In a nutshell’ the ‘Fellow’ had wished to capture the pastel colours and shades presented by the dawns rising sun, and hadn’t taken that morning’s wind calculation into account (at 930 feet above sea level)? That morning as he arrived at the summit, the wind started picking up from a soft gust that switched into a battering hooligan. Unable to set up his easel and watercolours, he decided to wait it out. A bad calculation, as the wind was destined to hit 60 to 70 mph by lunchtime, of which I explained.
As we discussed the situation I offered, then insisted, that he take my spare flask of hot tea, and then went one step further and offered him my back up bacon sandwich, which he again politely declined (phew), though I insisted he took half, of which he did (ohhh)! Followed by a banana and a large chocolate caramel wafer. Having drunk and ate our fill it was decided that I would carry his large satchel, as well as the ’monkeys & parrots’ strapped to the outside; allowing him to walk down hill in front of me, as I could take the main buffering from the nor’easter gale.
My main concern was that the small 120-pound wiry frame of the ‘Fellow’ inside his jacket, would act as a sail and blow him from the track, and over the edge (I had seen more meat on a jockey’s whip at York races, my morning snack must have been a two-day feast for him)!

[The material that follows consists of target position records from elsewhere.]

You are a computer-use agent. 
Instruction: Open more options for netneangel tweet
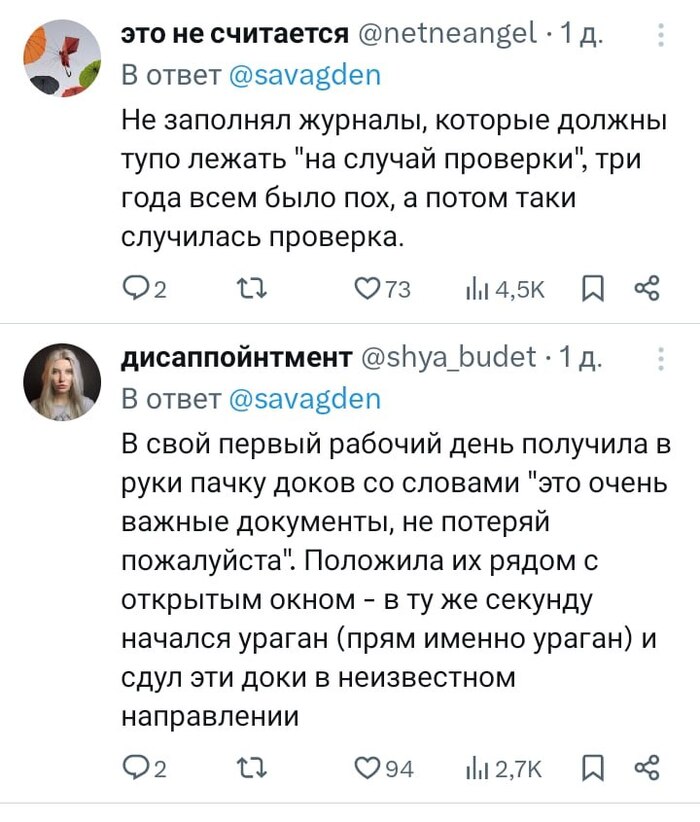(x=660, y=37)
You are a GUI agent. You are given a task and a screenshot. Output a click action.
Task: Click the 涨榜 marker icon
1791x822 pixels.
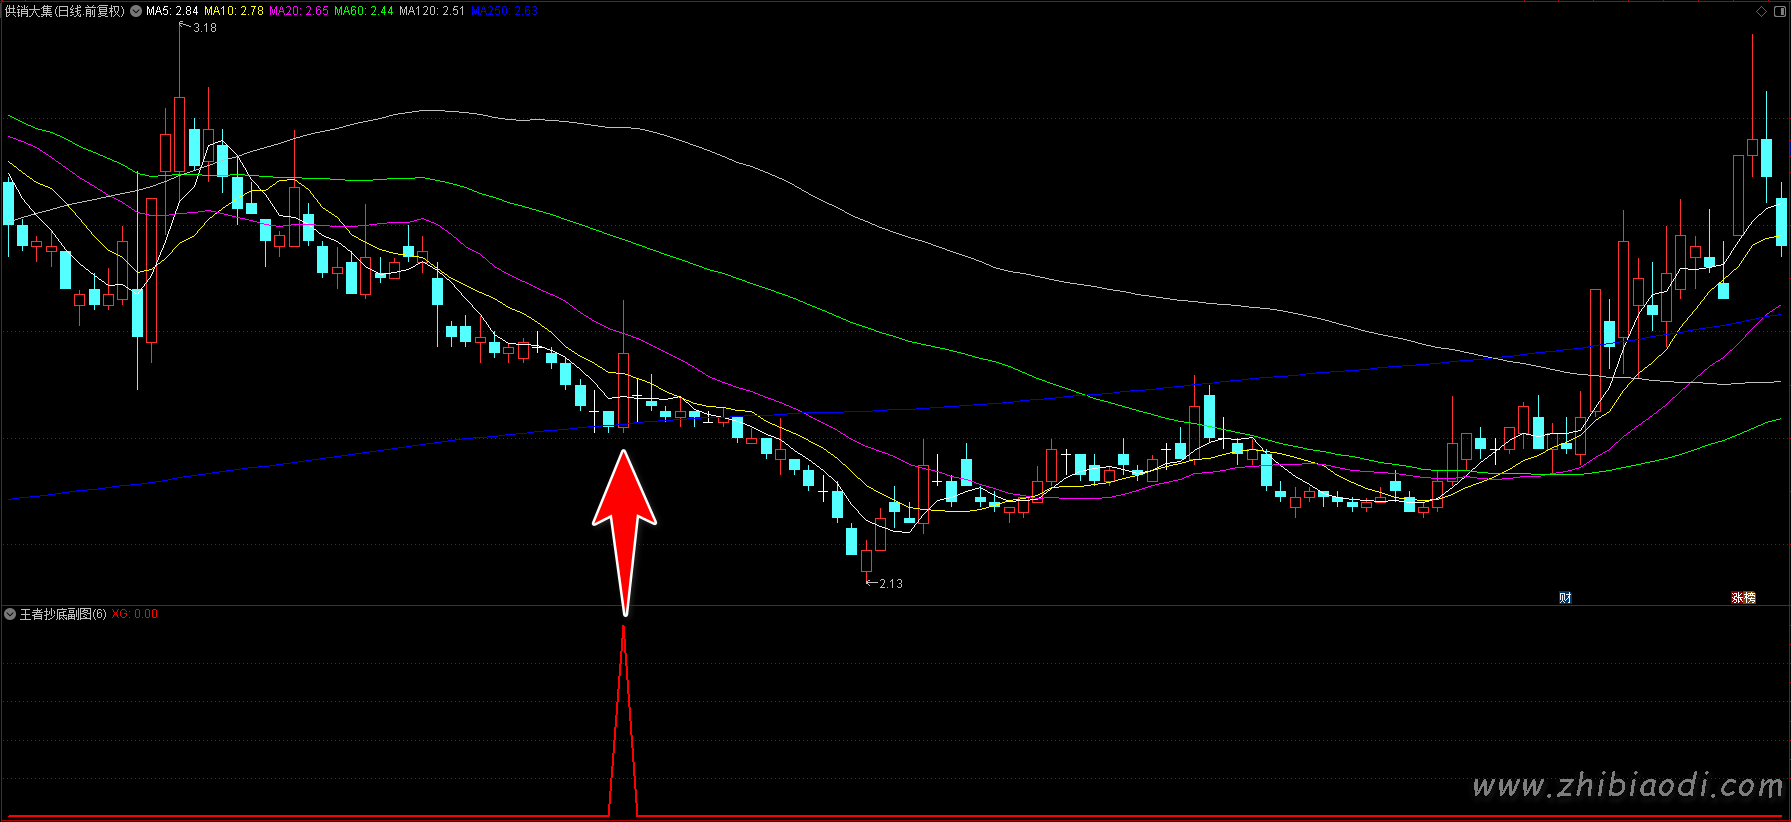point(1743,598)
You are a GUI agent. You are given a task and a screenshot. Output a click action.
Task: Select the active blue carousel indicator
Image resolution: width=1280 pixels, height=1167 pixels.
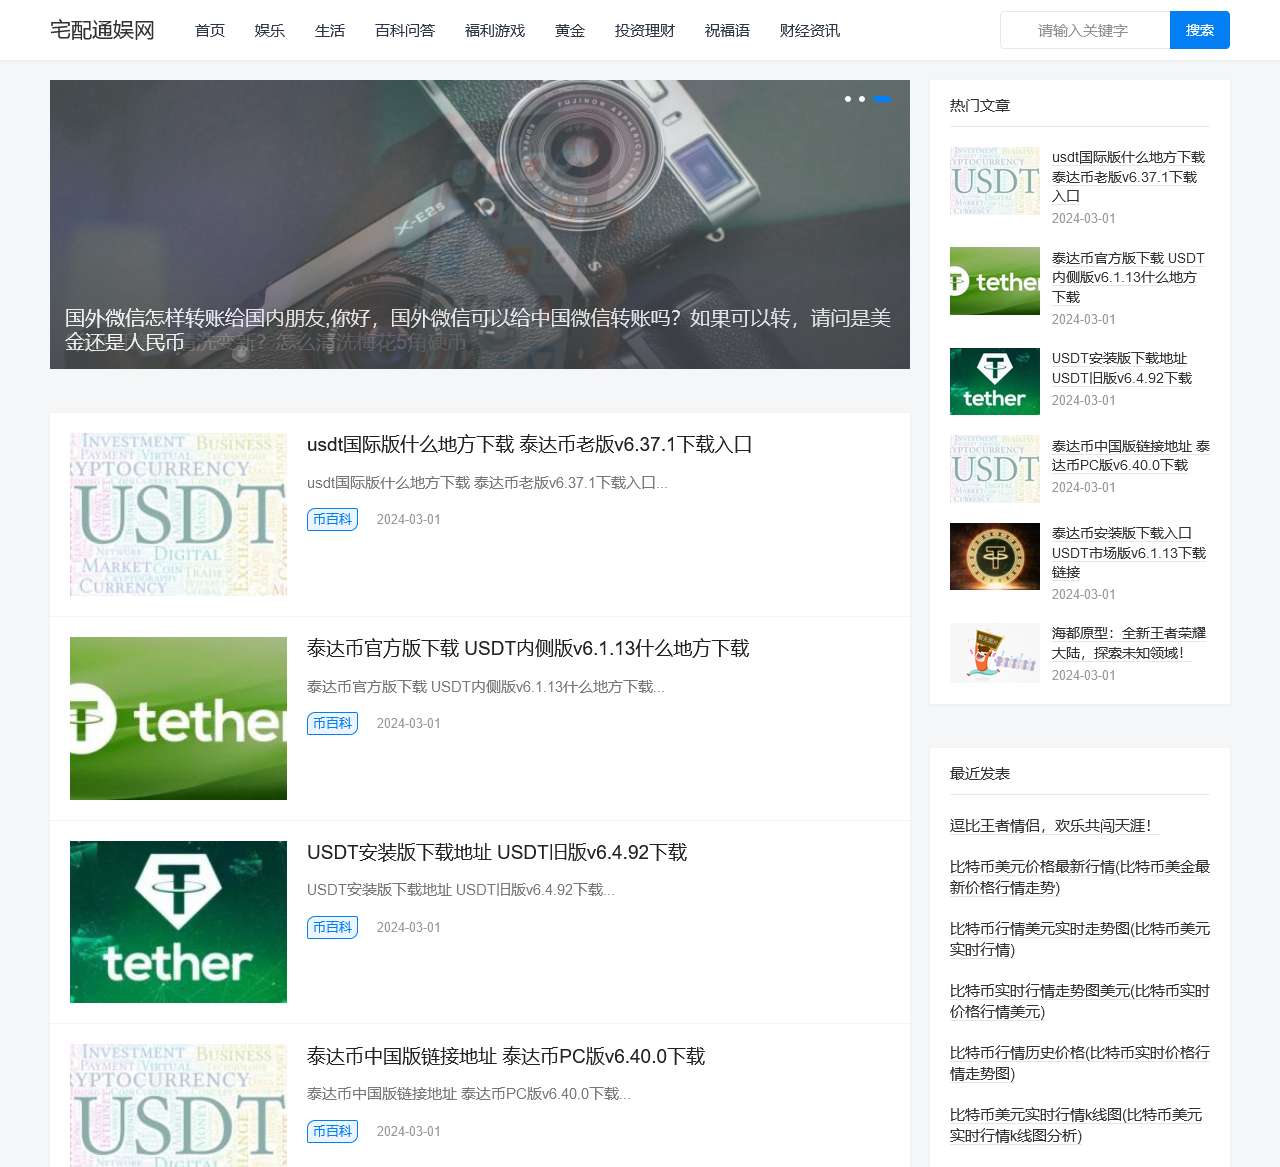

Gradually and gingerly he made his way down wards as I acted as his back stop; en-route we deterred a young couple carrying a small child in a back knapsack from walking up! Unprepared outdoors walkers are a blight on society, etc, etc. Having reached the base safely, we then walked back to the car park discussing the merits of painting over photography. We eventually shook hands and parted company.
Over the last year or so the ‘Fellow’ and I have bumped into each other several times both socially, as well as accidentally whilst wandering around the Yorkshire Moors. At his request I did mail him my collection of photographs taken from that wind-swept morning, who knows if they were of any use? But through the marvel of modern-day digital imagery, at least I achieved my aim, which I often rib him about.
He always has the last laugh though, and does laugh longest, as he is the true artist and painter with a thousand years of history supporting him.
However; the time previously spent burning money as well as brain cells at my attempt at art, have not been wasted. The same principles are required when formulating the subject using ‘old school photography’; they work even better with digital photography, as the principles also be brought to play when editing the image on a ‘puter’ screen.
A question for ‘Dusty Lou’! Are clouds as difficult as dust to capture on canvas?